A first problem related to interpreting marginal cost as the cost associated with the previous or the next unit of output is that producing the two units (the previous and the next) may imply different costs. This is illustrated by the formulas $\widehat{MC}^+$ and $\widehat{MC}^-$. Suppose total cost is quadratic, i.e. $TC(q)=q^2$. Then it can be easily verified that $\widehat{MC}^+(q_0)\ne \widehat{MC}^-(q_0)$, for any admissible $q_0$. This is problematic because we want the marginal cost (at a particular $q_0$) to be unique.

Second, and this relates to your question at the end, the concept of "unit" is somewhat arbitrary. And this arbitrariness makes measures such as $\widehat{MC}^+$ and $\widehat{MC}^-$ unstable as well. To illustrate, continue with the quadratic total cost example. When the unit of quantity is kg, the "marginal cost" at $1$kg--as you would refer to the cost associated with producing one extra unit--is $$\widehat{MC}^+(1)=2^2-1^2=3.$$ But what if we suddenly want to change the unit of quantity to gram (g)? Then the "marginal cost" at $1$kg, or $1000$g, would change as well: $$ \widehat{MC}^+(1)=(1.001)^2-1^2=0.002001. $$ To avoid such instability caused by changes in units of measurement, marginal cost is defined as a derivative, not as a difference.
-=-=-
- _Task goal_:
Repeat the marginal cost passage above, starting with "Second, and this" and going on through "as a difference.", but swap "unstable" for "unreliable".

- _Data excerpt_:
-=-=-
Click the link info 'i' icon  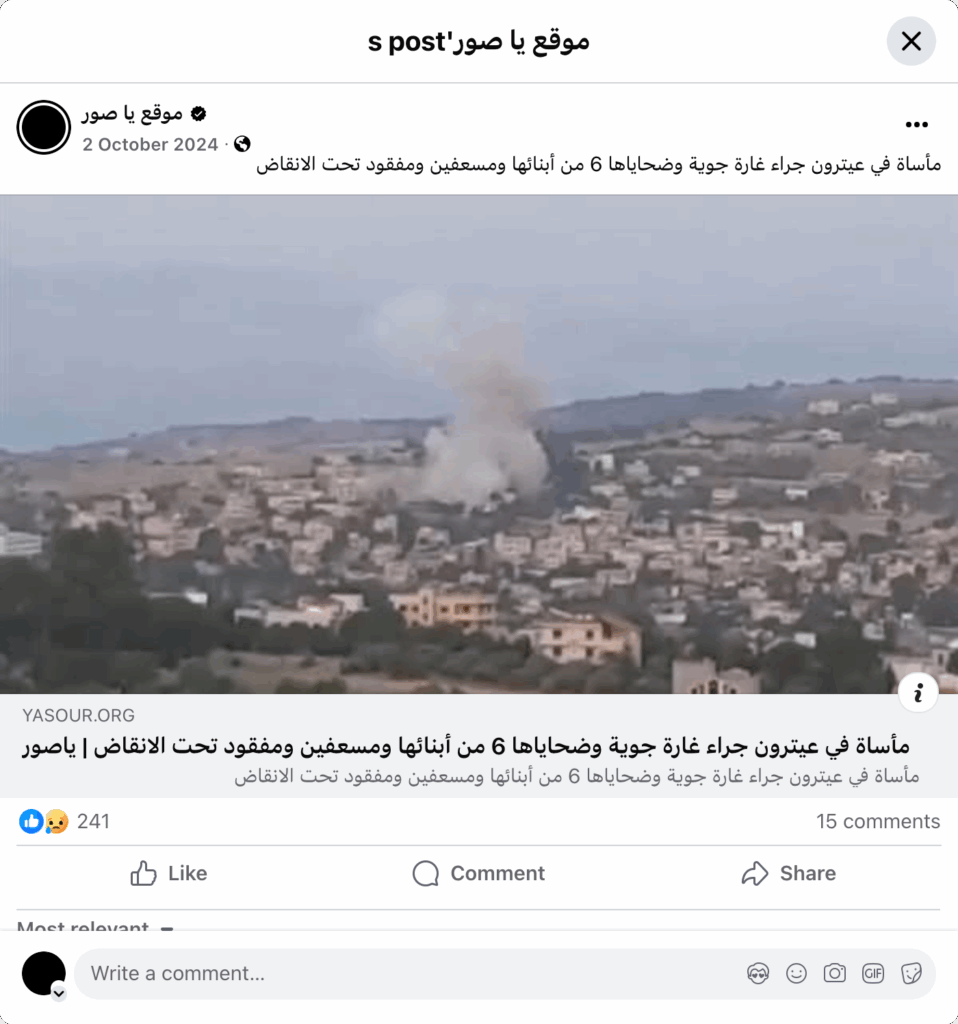(918, 692)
-=-=-
- _Worked solution_:
Second, and this relates to your question at the end, the concept of "unit" is somewhat arbitrary. And this arbitrariness makes measures such as $\widehat{MC}^+$ and $\widehat{MC}^-$ unreliable as well. To illustrate, continue with the quadratic total cost example. When the unit of quantity is kg, the "marginal cost" at $1$kg--as you would refer to the cost associated with producing one extra unit--is $$\widehat{MC}^+(1)=2^2-1^2=3.$$ But what if we suddenly want to change the unit of quantity to gram (g)? Then the "marginal cost" at $1$kg, or $1000$g, would change as well: $$ \widehat{MC}^+(1)=(1.001)^2-1^2=0.002001. $$ To avoid such instability caused by changes in units of measurement, marginal cost is defined as a derivative, not as a difference.